Una vez descargados, los sacos quedan en el suelo, donde pueden quedarse durante horas, constató la AFP.

En medio de estas siluetas humanas recubiertas de plástico, cuyo olor atrae a los perros callejeros de la zona, Nadia Somalenko espera impertérrita el certificado de deceso de su marido.

Los rusos debieron sacarlo de casa porque en la mesa todavía encontraron los restos de una comida, explica.

La mujer había escapado a Kiev pero su marido Mykola, de 61 años, no quiso dejar su casa. No tenía miedo a los rusos, afirma Nadia.

Después de una mañana de espera, llega el certificado. ¿Causa de la muerte? “Disparo en la cabeza”.

“¡Déjame mirar!”

Liudmila, en cambio, está harta de esperar. Cuando un camión llega al aparcamiento de la morgue, la pequeña mujer abre ella misma la puerta. Indiferente a la pestilencia, se pone entre los sacos a buscar el número 163.

“¡Es el nuestro, nuestro hijo! ¡Déjame mirar! Déjame mirar si es él o no”, implora.

Liudmila quiere abrir el saco pero su marido sube para frenarla. El hombre baja la cremallera unos centímetros y trata de alejar a su mujer con la mano.

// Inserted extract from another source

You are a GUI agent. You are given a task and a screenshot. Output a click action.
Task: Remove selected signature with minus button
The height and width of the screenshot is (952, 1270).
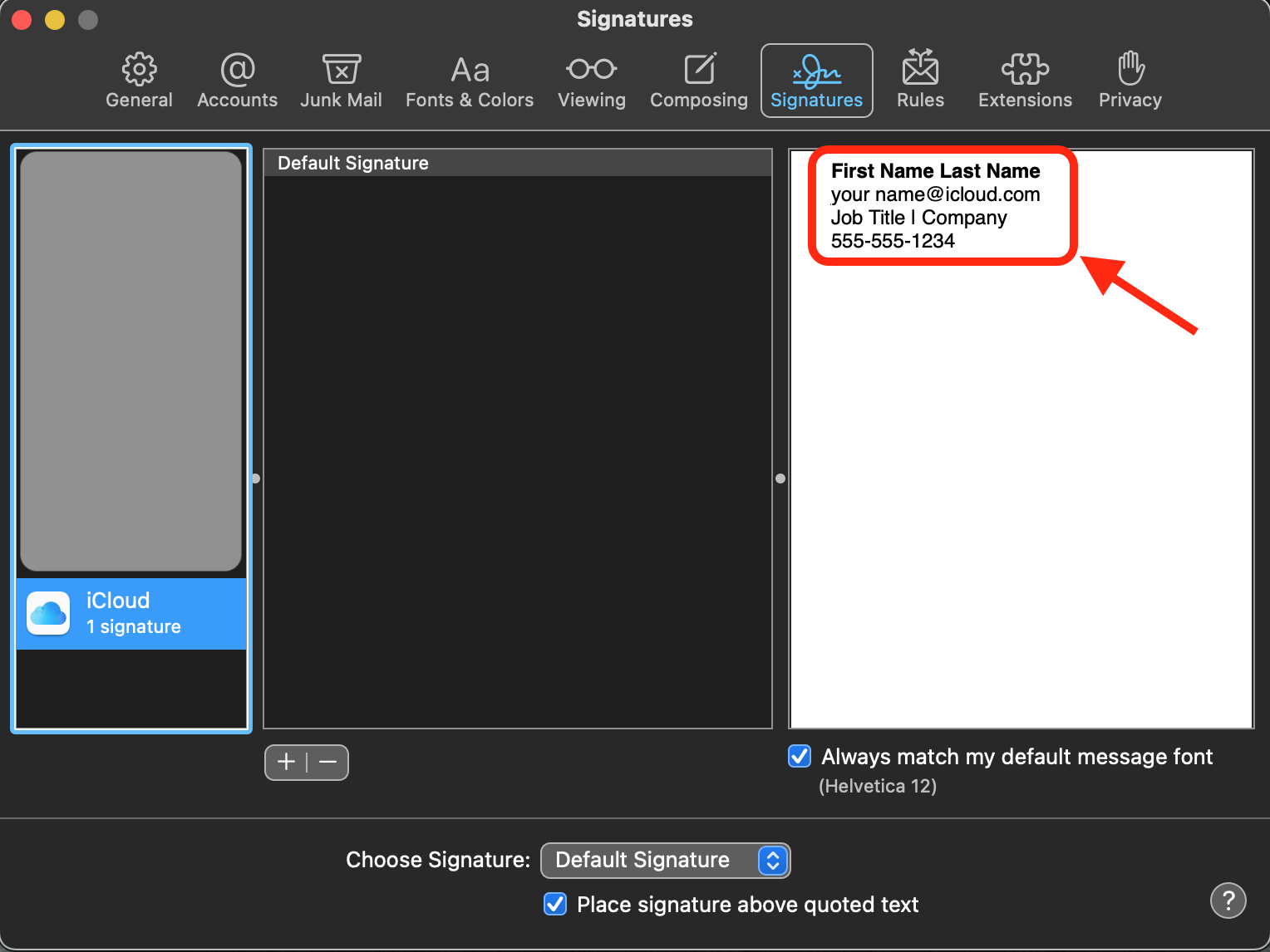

“Mi hijo, mi bebé... Es nuestro plumón, su aro en la oreja, su cazadora...”, suelta la mujer, con una mascarilla FFP2.

Con un ruido sordo, elevan el cadáver y lo colocan en una camilla sucia. La madre, llorando, la empuja por el estacionamiento de la morgue. Después, inexplicablemente, empieza a correr con él, como si fuera un herido que precisara curas urgentes en algún lugar.

A principios de marzo, “mi hijo decidió regresar de Leópolis (oeste) donde había llevado a su mujer y sus hijas a un lugar seguro para socorrernos en Myrotske”, un pueblo pegado a Bucha también ocupado por las tropas rusas.

Pero Artiom, el hijo de Liudmila, nunca llegó y nadie supo de él durante un mes. No fue hasta el 6 de abril que su cuerpo fue encontrado, descompuesto, a 200 metros de casa de sus padres, cerca de un estanque.

¿Causa de la muerte? “Muerto por disparos”, afirma su certificado de fallecimiento, consultado por AFP.

Cavar, enterrar, volver a empezar

Serguéi Kaplichny, propietario de un pequeño tanatorio adyacente a la morgue corre de un ataúd a otro con su chaqueta de chándal de color naranja.

El funeral es gratuito e incluye el ataúd, cuyo color puede escogerse, una cruz con una placa temporal, una corona de flores en plástico tradicional, la participación del cura y el entierro en el cementerio número 2 de Bucha, situado al borde de un pinar.

Los cuerpos de tres vecinos de esta ciudad ejecutados sin razón aparente por soldados rusos esperan allí a ser inhumados.

A la izquierda, en un ataúd rojo, descansa la tía Ludia, asesinada en la puerta de su casa. En el medio, Mykola, al que se llevaron durante su comida. Y a la derecha, en un féretro negro, Mijailo Kovalenko, de 62 años, un padre de familia asesinado por un francotirador cuando intentaba huir, explica su yerno.

Un Lada azul llega traqueteando por el camino del cementerio y aparca al pie de las tumbas, interrumpiendo brevemente las plegarias del cura. Del auto bajan dos voluntarios, cada uno con una pala en la mano.

Llegan cuatro nuevos ataúdes y hay que cavar de urgencia las tumbas para ellos y luego cubrirlas todas antes de que caiga la noche. Mañana, cuando salga el sol, tocará volver a empezar.